### [What the task asks]
Which lines of the records below contain the word "icon"? Return each of those lines in full.

--- start of Recorded information ---

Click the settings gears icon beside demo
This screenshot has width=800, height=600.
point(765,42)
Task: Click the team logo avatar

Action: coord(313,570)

--- end of Recorded information ---
--- start of Recorded information ---

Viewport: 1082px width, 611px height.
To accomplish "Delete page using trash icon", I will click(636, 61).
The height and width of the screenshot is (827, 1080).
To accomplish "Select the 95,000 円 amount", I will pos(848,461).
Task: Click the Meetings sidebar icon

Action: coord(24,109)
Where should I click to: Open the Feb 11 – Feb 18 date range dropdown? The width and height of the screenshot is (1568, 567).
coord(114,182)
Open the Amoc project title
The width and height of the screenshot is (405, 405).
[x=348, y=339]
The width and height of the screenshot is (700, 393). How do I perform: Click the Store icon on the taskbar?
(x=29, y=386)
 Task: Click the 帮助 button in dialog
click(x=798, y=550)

--- end of Recorded information ---
--- start of Recorded information ---

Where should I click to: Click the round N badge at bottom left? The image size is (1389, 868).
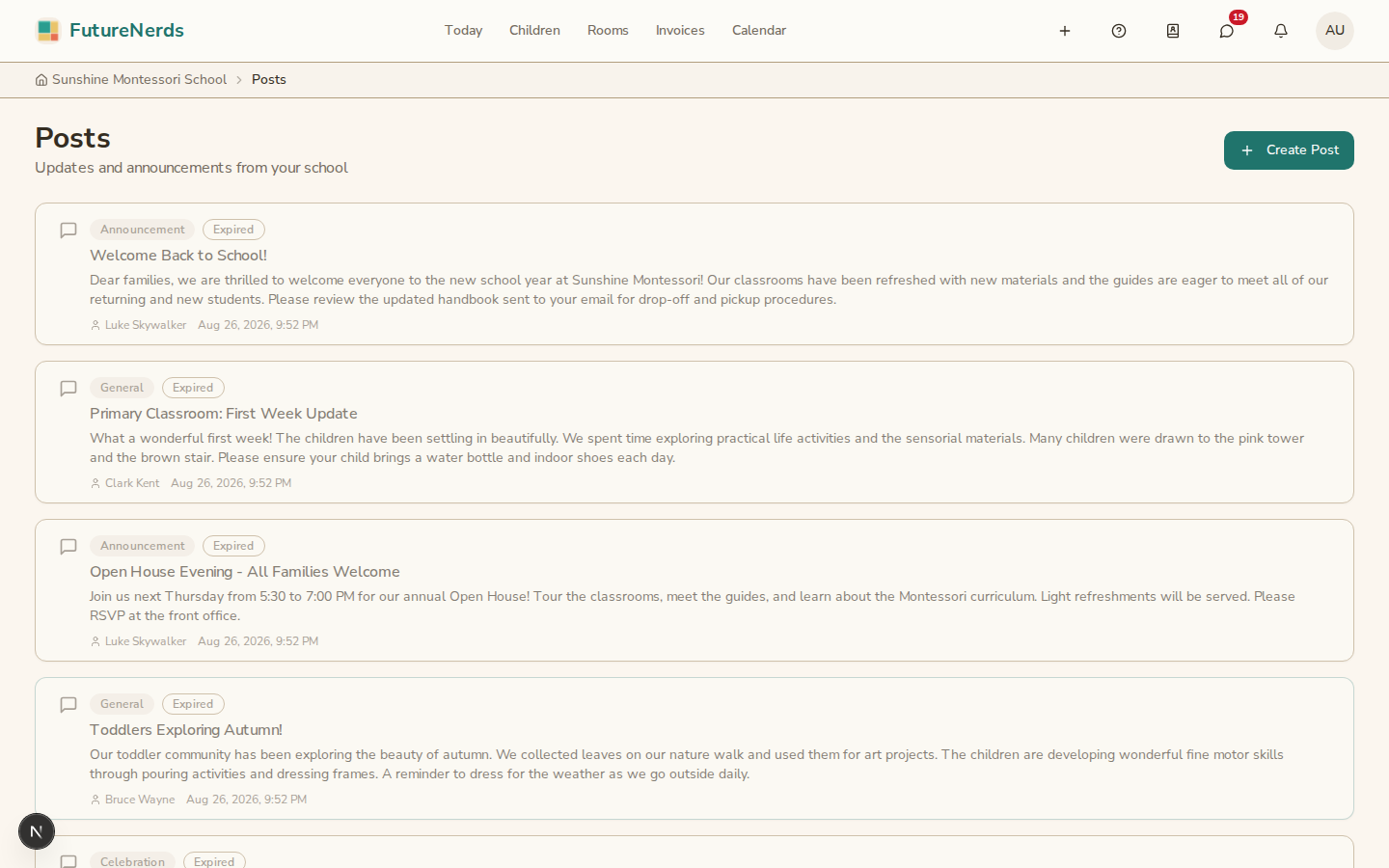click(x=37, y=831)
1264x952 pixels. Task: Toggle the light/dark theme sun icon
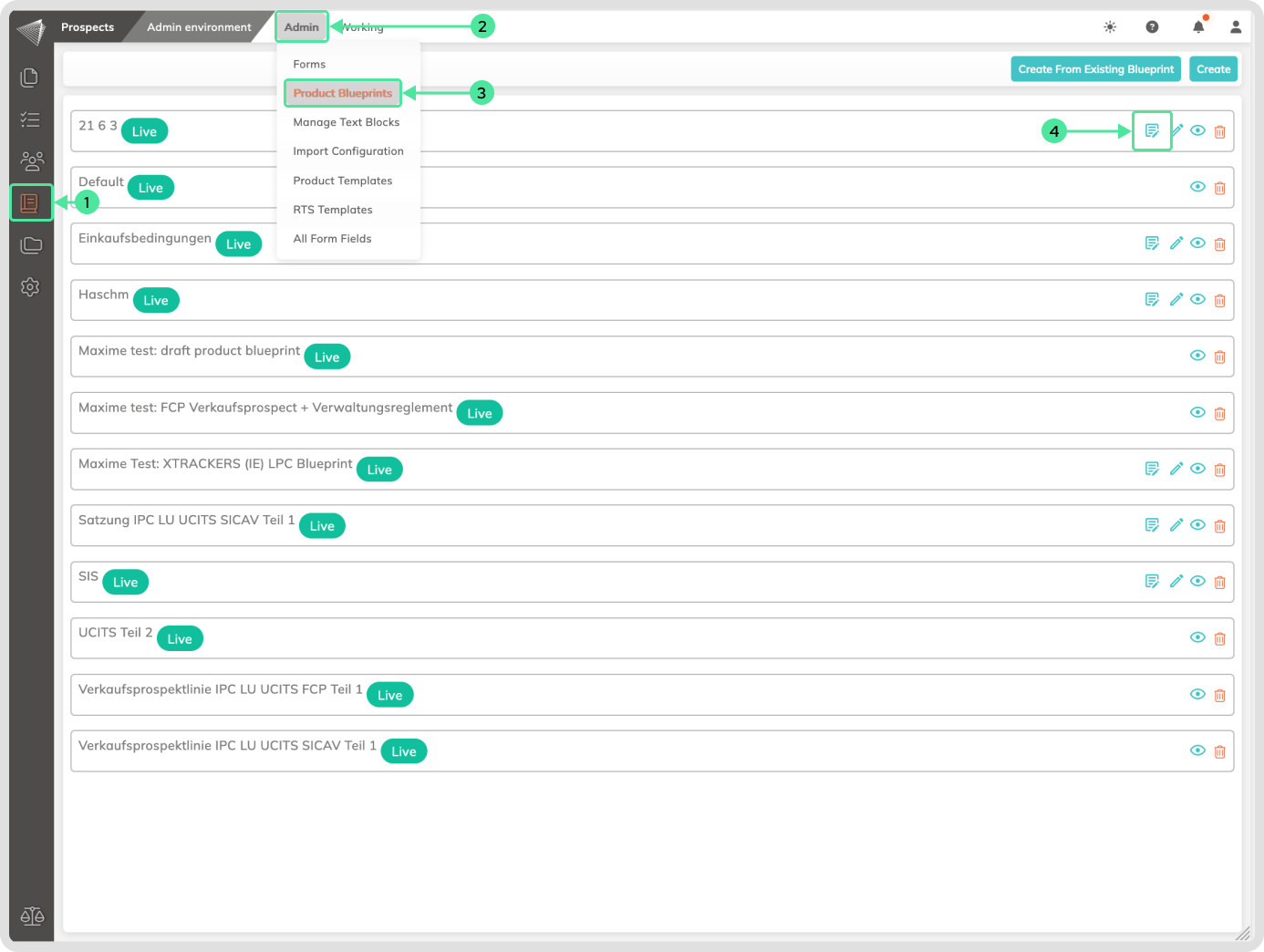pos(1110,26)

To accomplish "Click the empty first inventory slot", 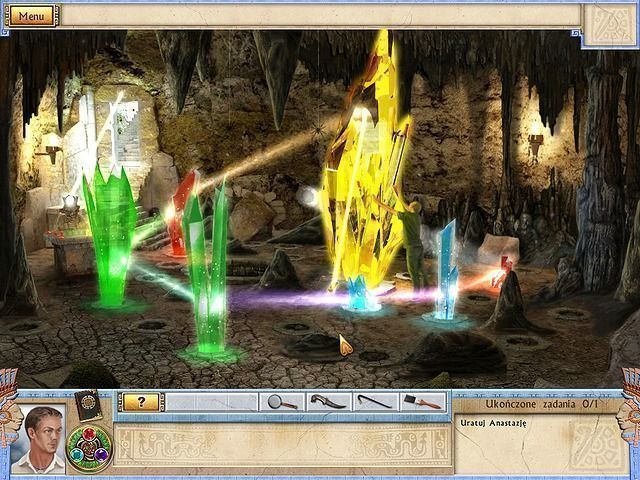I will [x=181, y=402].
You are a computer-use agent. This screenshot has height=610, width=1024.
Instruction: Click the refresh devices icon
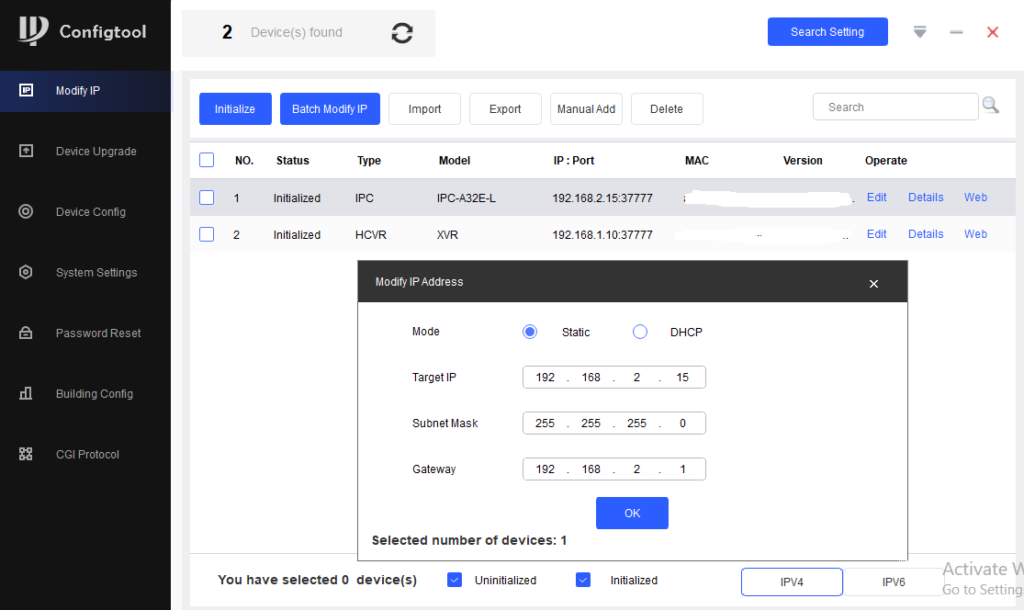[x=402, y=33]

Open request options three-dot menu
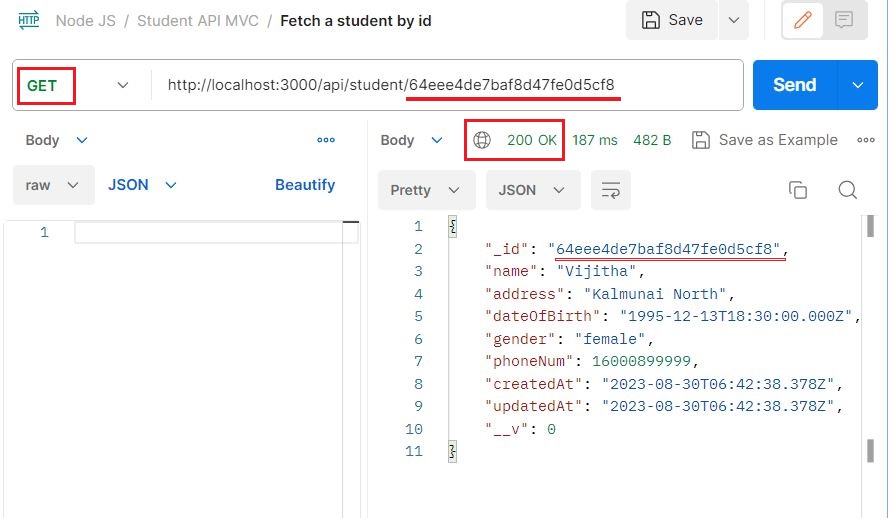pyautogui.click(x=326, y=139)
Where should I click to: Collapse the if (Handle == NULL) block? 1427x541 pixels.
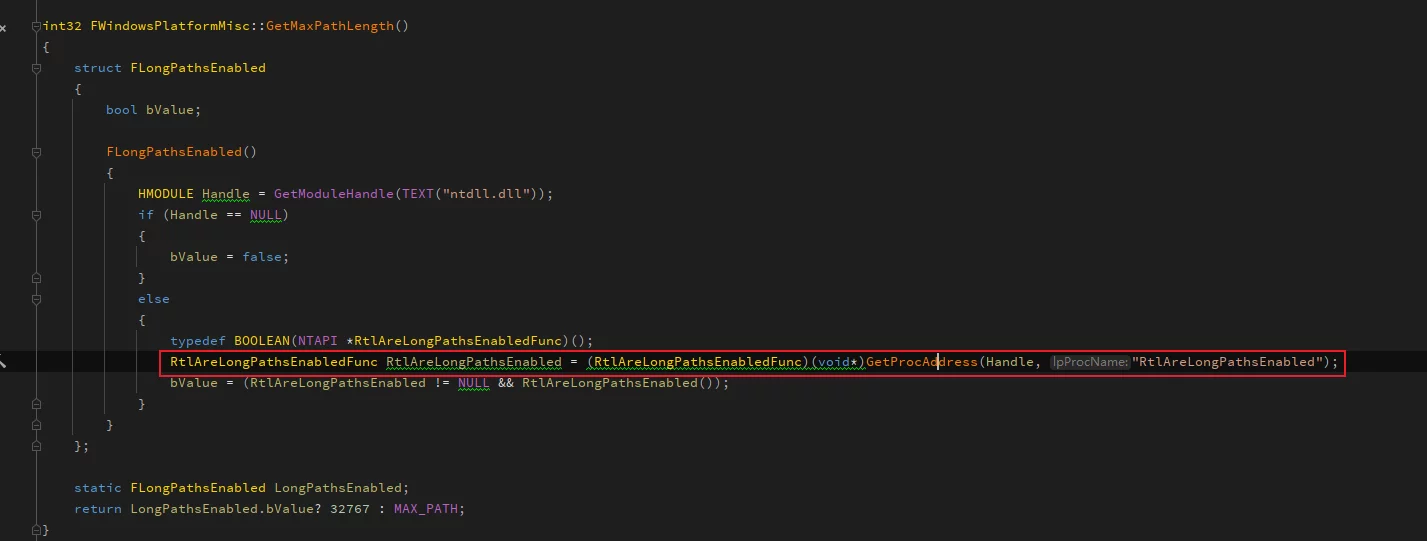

--- end of Recorded information ---

### [Problem solution]
Click the settings gears icon beside demo
To accomplish "Delete page using trash icon", I will click(636, 61).
Task: Click the Meetings sidebar icon
The width and height of the screenshot is (700, 393). How do I perform: Click the Store icon on the taskbar?
1264x952 pixels. Task: Toggle the light/dark theme sun icon
Instruction: Click the refresh devices icon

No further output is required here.